Colemans what a horrid experience. My sympathies. I think you're right some that some men only think of sexual assault in its legal definition as a violent act in which the victim is physically overpowered. But whether they fail to understand groping someone is wrong or not, I don't know. Did the person who assaulted you know he was doing something that would cause you huge distress but didn't care? Our did he do so actually believing you wouldn't mind? The latter is quite hard to believe.

picklemepopcorn · 14/01/2017 08:26

We haven't yet moved away from generations of people not recognising body autonomy, or a culture where it's ok for men to try and get their leg over as often as possible. Where seduction is romantic. We still parent in a very controlling way, seeing children as property, demanding respect from them, dismissing their feelings.

I'm hoping the next generation is the one where consent is not a difficult issue. At the moment, it is like a prejudice which is so ingrained those who have it can't see the issue. And I sort of do feel a bit sorry for guys who have failed to understand that the world does not revolve around them, women do not exist for their sexual gratification, they can't have whatever they want as long as they want it enough. They are like badly socialised dogs who can't be allowed out off lead or without a muzzle. Dangerous to everyone around them.

qwerty232 · 14/01/2017 08:31

We still parent in a very controlling way, seeing children as property, demanding respect from them, dismissing their feelings

In my view, the problem is that we do not do enough controlling. Many children are not raised to be moral agents with respect for others. They are more shaped by a culture which teaches them to prioritize their own selfish gratification, sexual or otherwise, over moral norms.

girlwiththeflaxenhair · 14/01/2017 09:30

I wonder if the problem is just the word - we shouldn't teach kids they need to get "consent" - we should teach them that sex should be mutually enjoyable and they should only engage in it with it someone who is equally keen to participate.

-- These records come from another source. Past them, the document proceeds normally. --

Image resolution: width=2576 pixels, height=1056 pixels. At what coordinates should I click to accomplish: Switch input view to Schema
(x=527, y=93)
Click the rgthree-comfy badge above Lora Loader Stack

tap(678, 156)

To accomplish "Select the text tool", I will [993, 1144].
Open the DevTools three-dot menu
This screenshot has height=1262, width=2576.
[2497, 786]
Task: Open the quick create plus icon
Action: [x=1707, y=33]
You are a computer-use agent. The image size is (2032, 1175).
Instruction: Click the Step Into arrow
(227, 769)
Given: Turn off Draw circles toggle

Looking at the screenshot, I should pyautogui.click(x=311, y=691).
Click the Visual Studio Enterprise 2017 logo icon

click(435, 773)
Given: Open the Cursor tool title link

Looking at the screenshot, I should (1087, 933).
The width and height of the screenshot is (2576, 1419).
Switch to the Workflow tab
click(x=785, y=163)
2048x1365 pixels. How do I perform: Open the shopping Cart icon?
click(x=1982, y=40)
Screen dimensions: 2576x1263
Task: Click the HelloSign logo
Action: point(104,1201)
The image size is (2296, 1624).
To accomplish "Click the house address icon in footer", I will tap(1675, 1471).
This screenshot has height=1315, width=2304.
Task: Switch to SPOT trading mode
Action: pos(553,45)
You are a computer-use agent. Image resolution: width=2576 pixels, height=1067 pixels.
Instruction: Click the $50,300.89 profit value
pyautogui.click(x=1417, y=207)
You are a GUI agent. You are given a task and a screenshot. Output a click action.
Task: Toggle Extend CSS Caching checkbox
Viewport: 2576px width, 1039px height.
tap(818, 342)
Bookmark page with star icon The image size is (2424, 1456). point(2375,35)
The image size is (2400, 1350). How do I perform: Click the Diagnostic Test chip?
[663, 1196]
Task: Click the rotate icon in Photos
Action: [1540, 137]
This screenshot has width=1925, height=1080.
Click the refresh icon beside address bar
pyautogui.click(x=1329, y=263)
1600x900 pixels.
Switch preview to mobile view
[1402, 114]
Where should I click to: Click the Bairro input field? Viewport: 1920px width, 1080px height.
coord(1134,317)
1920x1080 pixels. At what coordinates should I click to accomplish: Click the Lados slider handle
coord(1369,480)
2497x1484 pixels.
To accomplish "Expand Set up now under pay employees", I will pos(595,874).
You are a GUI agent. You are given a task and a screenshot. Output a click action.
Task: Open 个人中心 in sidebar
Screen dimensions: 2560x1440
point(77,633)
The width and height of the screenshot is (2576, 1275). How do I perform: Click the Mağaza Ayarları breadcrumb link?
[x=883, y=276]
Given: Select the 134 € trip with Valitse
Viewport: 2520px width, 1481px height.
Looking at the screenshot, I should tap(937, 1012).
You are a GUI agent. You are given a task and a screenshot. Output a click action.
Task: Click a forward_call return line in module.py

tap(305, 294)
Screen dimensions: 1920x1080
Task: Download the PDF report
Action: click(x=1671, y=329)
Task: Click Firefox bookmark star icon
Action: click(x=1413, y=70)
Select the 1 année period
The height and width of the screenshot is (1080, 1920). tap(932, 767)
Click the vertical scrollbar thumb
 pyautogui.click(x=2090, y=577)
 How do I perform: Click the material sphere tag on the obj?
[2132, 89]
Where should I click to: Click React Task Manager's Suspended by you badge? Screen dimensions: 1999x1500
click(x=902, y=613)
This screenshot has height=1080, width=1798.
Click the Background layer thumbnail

Consent implies agreement to let someone do something to you, i really think that is the problem. i.e. you give consent to a doctor to put a camera up your bum.

girlwiththeflaxenhair · 14/01/2017 09:44

not teasing the cat

Yes, the old saying about treating others as you would wish to be treated yourself. Teasing animals doesnt work as a metaphor because a lot of people apparently think that man become dogs when faced with a women in a tight dress and it's the womens fault of course for "cock teasing".

Anyway - interesting topic, i agree with PP that the issue is mostly social, it's probably unfair to expect high schools to sort it out. But basically making sure that people are aware that the other person has "agreed" to have sex with them is itself problematic IMO.